The real Belmonte and Torro arrive and identify Ricardo and Chico, who are immediately arrested and are slated to be executed at dawn. Gomez visits them in jail, and they are able to confuse him enough to escape and imprison Gomez in the cell in their place. Belmonte also attempts to seduce Teresa but is interrupted by Ricardo, who fights him and wins. Fed up, Ricardo decides to return to Boston and relinquish his title as the Kissing Bandit, until he is interrupted by Teresa, who is outside under his balcony ("If I Steal a Kiss (Reprise)"). He tells her that he was never a bandit and did not inherit anything from his father, but he kisses her and she faints, implying that he is the Kissing Bandit after all.

==Cast==
- Frank Sinatra as Ricardo
- Kathryn Grayson as Teresa
- J. Carrol Naish as Chico
- Mildred Natwick as Isabella
- Mikhail Rasumny as Don Jose
- Billy Gilbert as General Felipe Torro
- Sono Osato as Bianca
- Clinton Sundberg as Colonel Gomez
- Carleton G. Young as Count Ricardo Belmonte
- Ricardo Montalbán as Fiesta Specialty Dancer
- Ann Miller as Fiesta Specialty Dancer
- Cyd Charisse as Fiesta Specialty Dancer
- Sally Forrest as Fiesta Specialty Dancer
- Edna Skinner as Juanita
- Vicente Gómez as Mexican Guitarist
- Mitchell Lewis as Fernando (uncredited)

==Songs==
- "Tomorrow Means Romance" (music by Nacio Herb Brown; lyrics by William Katz) – Sung by Kathryn Grayson
- "What's Wrong With Me?" (music by Nacio Herb Brown; lyrics by Earl K. Brent) – Sung by Kathryn Grayson, Frank Sinatra
- "If I Steal a Kiss" (music by Nacio Herb Brown; lyrics by Edward Heyman) – Sung by Frank Sinatra; reprised by Kathryn Grayson
- "I Like You" (music by Nacio Herb Brown; lyrics by Edward Heyman) – Sung and danced by Sono Osato
- "Siesta" (music by Nacio Herb Brown; lyrics by Edward Heyman) – Sung by Frank Sinatra
- "Dance of Fury" (music by Nacio Herb Brown) – Danced by Ricardo Montalban, Cyd Charisse and Ann Miller
- "Señorita" (music by Nacio Herb Brown; lyrics by Earl K. Brent) – Sung by Frank Sinatra and Kathryn Grayson
- "Love Is Where You Find It" (music by Nacio Herb Brown; lyrics by Earl K. Brent) – Sung by Kathryn Grayson

==Reception==
The film was a financial disaster, earning $969,000 in the US and Canada and $412,000 overseas, resulting in a loss to MGM of $2,643,000. This made it one of the least successful musicals in MGM history.

It was reviewed unfavorably in Picturegoer: "The progress of [the] romance is uninspired and very dull.
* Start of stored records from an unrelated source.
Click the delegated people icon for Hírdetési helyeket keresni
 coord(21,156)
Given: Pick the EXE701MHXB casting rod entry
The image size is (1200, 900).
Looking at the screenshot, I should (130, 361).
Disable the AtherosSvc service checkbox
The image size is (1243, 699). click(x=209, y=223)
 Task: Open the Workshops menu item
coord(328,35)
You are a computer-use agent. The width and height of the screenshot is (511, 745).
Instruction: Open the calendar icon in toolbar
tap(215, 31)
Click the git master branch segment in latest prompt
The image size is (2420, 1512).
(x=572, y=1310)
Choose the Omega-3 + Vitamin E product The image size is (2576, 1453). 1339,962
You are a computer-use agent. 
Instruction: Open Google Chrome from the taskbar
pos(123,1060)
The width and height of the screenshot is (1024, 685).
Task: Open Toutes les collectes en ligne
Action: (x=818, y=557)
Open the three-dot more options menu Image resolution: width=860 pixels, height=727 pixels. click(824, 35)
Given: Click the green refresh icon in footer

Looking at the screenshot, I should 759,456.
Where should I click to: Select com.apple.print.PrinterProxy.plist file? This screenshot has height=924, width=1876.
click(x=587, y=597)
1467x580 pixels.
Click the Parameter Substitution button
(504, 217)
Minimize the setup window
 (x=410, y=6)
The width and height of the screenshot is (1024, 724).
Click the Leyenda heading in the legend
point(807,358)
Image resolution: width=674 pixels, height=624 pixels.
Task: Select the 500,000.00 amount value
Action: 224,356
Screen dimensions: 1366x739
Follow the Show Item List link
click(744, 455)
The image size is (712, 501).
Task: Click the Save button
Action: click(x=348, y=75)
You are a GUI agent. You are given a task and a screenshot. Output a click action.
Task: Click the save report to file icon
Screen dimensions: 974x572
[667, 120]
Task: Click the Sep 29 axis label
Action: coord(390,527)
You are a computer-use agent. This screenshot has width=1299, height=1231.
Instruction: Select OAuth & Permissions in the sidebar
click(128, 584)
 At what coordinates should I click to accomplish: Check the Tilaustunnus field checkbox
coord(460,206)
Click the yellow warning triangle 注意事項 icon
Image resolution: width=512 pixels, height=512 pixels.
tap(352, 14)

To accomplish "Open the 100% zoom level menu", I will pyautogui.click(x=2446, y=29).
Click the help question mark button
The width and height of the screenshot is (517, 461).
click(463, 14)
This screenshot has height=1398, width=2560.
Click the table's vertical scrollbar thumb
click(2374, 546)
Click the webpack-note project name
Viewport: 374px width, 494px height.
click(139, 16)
The one worthwhile performance comes from J. Carrol Naish as The Kissing Bandit's henchman."

On an episode of the radio show, Light Up Time, Sinatra referred to himself as "star of The Kissing Bandit, the script of which somebody should have put a match to."

==Australian armed robbery==
On December 10, 1950, a 19-year-old Estonian Australian immigrant named Peeter Pedaja hijacked a motorcycle while brandishing a toy gun somewhere on the road near Gympie, Queensland. Heading farther south, he forced a car to stop between Landsborough and Nambour, and demanded money from the driver before speeding off, eventually being arrested by Queensland police. He told the court that he meant no harm, and was inspired to "do something unusual" after watching The Kissing Bandit. Pedaja was released on a suspended sentence, and was eventually proclaimed "The Kissing Bandit in Real Life" by the Australian media.